January 19, 2012
She’s been a Boston Public School teacher, a poet and the head of the Codman Academy Public Charter School in Dorchester. This month, Meg Campbell picked up another title: Boston School Committee member.
Her appointment to the 7-member board may make her one of the few – if not the only – charter school representatives on a district board in the country. She unsuccessfully applied for one of the open slots last year as well.
“I just wanted to be of service,” said Campbell, a Jones Hill resident. “My kids are grown and I felt I had something to offer and some free time. I really wanted to do it. And I went back a second time. I think that Boston can and should have the best public schools in the country.”
Campbell, 59, started the Codman Academy Public Charter School twelve years ago inside a community health center. Dorchester High School, located nearby, was among the least sought-after high schools by parents, before turning into Tech Boston Academy, which hosted President Barack Obama last year.
“I think there are stronger offerings,” Campbell said of the current system, which includes over 120 schools. “As an overall system, it’s a large complex organization, and as a system it’s responded to the competition of other schools.”
The increased competition has come from parochial schools and charter schools, including hers, which selects students through a lottery and has 140 students enrolled. The average class size is 17, and the school’s six graduated classes have all been accepted to four-year colleges and universities.
Campbell’s appointment comes as the school department is warring with the Boston Teachers Union over the teachers’ contract. Negotiations have dragged on between the parties for nearly two years. Johnson is undertaking the third attempt in the last ten years to review the BPS student assignment system, an oft-criticized process which assigns students to zones in the city, buses them across neighborhoods at a cost of $80 million, and is frequently cited as a factor causing families to leave the city.
“My first priority is to learn and to listen. My second priority is to focus on a strategic plan for the future of the schools, including student assignment,” Campbell said. “I think it’s time to revisit that.”
Nationally, 85 percent of charter school students come from the immediate community, she said. “I would like to look at where the kids are coming from and where they’re going,” Campbell said, acknowledging that some students will still need to be bused. As an example, she pointed to the Edward Everett Elementary School in her Jones Hill neighborhood, and wondered whether it can have more students who can walk to school but still be a racially diverse school.
“It’s not just about racial diversity, it’s about economic diversity,” she added.
Campbell said she also wants to focus on principals.
“You can have the most fantastic teacher in the world, but if he or she is not in a school with a strong principal, they tend to leave the profession,” she said.

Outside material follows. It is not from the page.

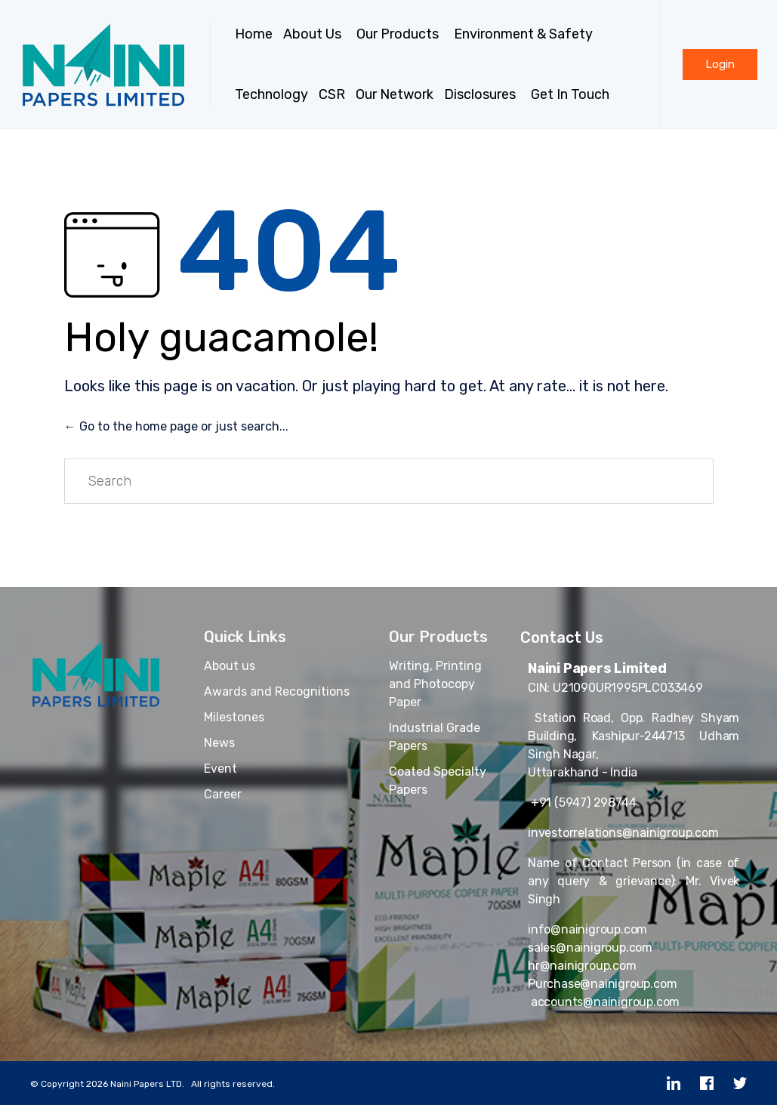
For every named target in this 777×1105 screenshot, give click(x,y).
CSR (332, 94)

Campbell has held down a number of jobs. She grew up in southern California and came to the area to study at Harvard. She went into community organizing for ACORN (Association of Community Organizations for Reform Now), and worked in Vermont and New Hampshire. Eventually, she ended up working on Beacon Hill as a researcher for state Sen. Edward Burke, who chaired the health care committee.
In 1999, she wrote a book of poetry, “Solo Crossing.” Another book is due out this year, called “More Love.”

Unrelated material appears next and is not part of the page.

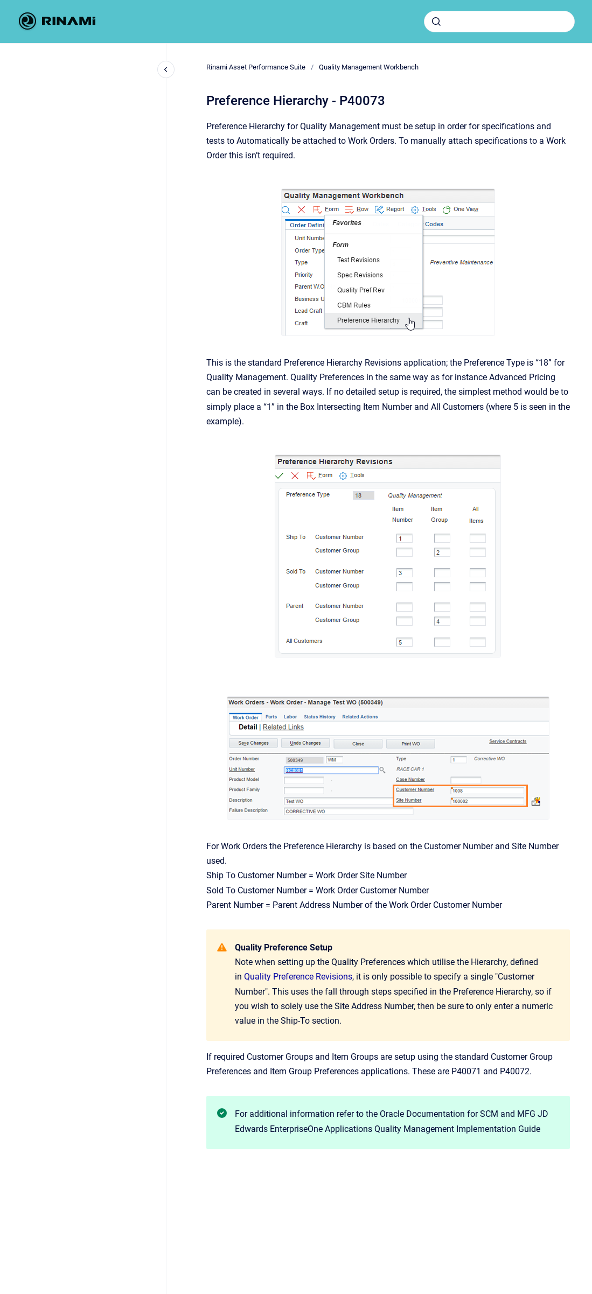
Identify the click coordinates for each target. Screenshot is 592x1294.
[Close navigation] (166, 69)
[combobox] (499, 21)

She’s lived in Jones Hill for thirty years, she said. “Outside of Dorchester, you say Dorchester and they kind of look at you glassy-eyed,” Campbell said. “I like the feistiness of Dorchester. We have such a rich history of social activism. People underestimate Dorchester. We’re the mouse that roared.”
Asked about whether the city should reverse course and move away a mayorally-appointed school committee and back toward an elected school committee, Campbell said the issue was “not on my radar.”

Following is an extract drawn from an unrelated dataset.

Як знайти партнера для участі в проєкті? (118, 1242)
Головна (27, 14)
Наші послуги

The issue gained traction in 2010, largely due to some frustrated parents and school activists smarting over the school committee’s vote to close and merge schools. Boston has had an appointed school committee since 1992, after a referendum. Some elected officials have suggested a hybrid model of an elected and appointed school committee.
“Whatever the populace decides, I will obviously abide by,” Campbell said. “But for me it’s a bit of a distraction in that this is what we have.”
Campbell added that she’s not a politician and cautioned against the committee becoming a “political stepping stone.” She pointed to Louise Day Hicks, a controversial politician who opposed busing and was elected to the school committee, the City Council and Congress. “You want them back?” she said of Hicks and others who supported her.
At Codman Academy, Campbell has an appointed school committee.
“I think it works,” she said. “It’s kind of like – do you want an elected hospital committee, do you want an elected police committee? I think it gets kind of messy.”